Le président Erdogan, dont la popularité est au plus bas après 19 ans au pouvoir, semble faire le pari de la croissance économique à tout prix en vue de l'élection présidentielle prévue en 2023. Celle-ci a atteint 7,4% sur un an au troisième trimestre.

Mais pour les Turcs, l'effondrement de la monnaie et l'envolée des prix sont devenus insoutenables, le pays étant très dépendant des importations, notamment pour les matières premières et l'énergie.

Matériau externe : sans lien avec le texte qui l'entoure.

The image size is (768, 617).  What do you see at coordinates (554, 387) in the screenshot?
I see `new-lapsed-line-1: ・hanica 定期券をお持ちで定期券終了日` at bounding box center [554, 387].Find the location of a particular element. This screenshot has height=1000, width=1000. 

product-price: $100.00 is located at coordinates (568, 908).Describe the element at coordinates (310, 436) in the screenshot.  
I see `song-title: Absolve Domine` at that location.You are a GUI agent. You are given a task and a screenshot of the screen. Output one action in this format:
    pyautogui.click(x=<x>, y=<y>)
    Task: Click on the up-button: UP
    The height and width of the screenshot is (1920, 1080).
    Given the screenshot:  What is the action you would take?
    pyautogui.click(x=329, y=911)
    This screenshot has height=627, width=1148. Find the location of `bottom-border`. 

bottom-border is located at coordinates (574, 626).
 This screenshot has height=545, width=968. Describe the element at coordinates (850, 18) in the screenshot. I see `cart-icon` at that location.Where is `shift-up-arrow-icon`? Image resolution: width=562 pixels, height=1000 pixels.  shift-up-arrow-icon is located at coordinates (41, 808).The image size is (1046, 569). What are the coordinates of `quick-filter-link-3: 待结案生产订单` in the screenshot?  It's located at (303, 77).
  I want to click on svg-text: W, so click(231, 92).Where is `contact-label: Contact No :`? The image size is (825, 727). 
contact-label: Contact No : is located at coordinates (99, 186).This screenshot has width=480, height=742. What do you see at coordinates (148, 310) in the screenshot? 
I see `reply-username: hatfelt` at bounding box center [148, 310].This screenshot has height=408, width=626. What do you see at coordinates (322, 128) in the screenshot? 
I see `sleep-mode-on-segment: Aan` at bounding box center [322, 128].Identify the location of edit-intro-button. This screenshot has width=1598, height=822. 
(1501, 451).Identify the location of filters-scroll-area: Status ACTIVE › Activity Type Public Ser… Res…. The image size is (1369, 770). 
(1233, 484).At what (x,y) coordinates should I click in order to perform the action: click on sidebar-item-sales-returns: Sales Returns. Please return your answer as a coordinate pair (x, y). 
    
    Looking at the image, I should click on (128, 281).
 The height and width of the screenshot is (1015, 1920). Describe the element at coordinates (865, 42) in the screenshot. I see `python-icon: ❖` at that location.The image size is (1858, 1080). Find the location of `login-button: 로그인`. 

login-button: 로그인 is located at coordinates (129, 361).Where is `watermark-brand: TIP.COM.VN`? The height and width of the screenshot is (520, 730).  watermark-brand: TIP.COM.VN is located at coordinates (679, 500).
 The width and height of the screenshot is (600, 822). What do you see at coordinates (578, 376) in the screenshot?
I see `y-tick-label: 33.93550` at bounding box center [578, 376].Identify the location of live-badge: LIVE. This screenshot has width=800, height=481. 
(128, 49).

Cette politique monétaire très critiquée et le manque d'indépendance de la Banque centrale - dont M. Erdogan a limogé trois gouverneurs depuis 2019 - enfoncent la monnaie, mais le président a prévenu fin novembre qu'il continuerait de "résister aux pressions", dénonçant un "complot" visant l'économie turque.

"Mentalité de boutiquier"

"Nous voyons bien le jeu de certains avec le taux de change, les devises, les taux d'intérêt, l'augmentation des prix", lançait-il.

Pour un responsable occidental de haut rang, Recep Tayyip Erdogan est convaincu du bien-fondé de sa politique monétaire et n'entend pas y renoncer.

"Erdogan est en roue libre (...). Il n'y a plus personne autour de lui pour contrer sa conviction fondamentale, qu'elle soit liée à ses principes religieux ou à sa mentalité de boutiquier - ou à une combinaison des deux: il pense sincèrement que cela va fonctionner", a noté ce responsable sous couvert de l'anonymat.

Outre la valse des gouverneurs de la Banque centrale, le président turc a remplacé à trois reprises son ministre des Finances depuis 2018, dont le dernier le 2 décembre, en pleine débâcle.

Plus de 5000 personnes ont manifesté dimanche à Istanbul contre l'inflation et la baisse du pouvoir d'achat, premier grand rassemblement en raison des turbulences traversées par l'économie turque depuis des semaines.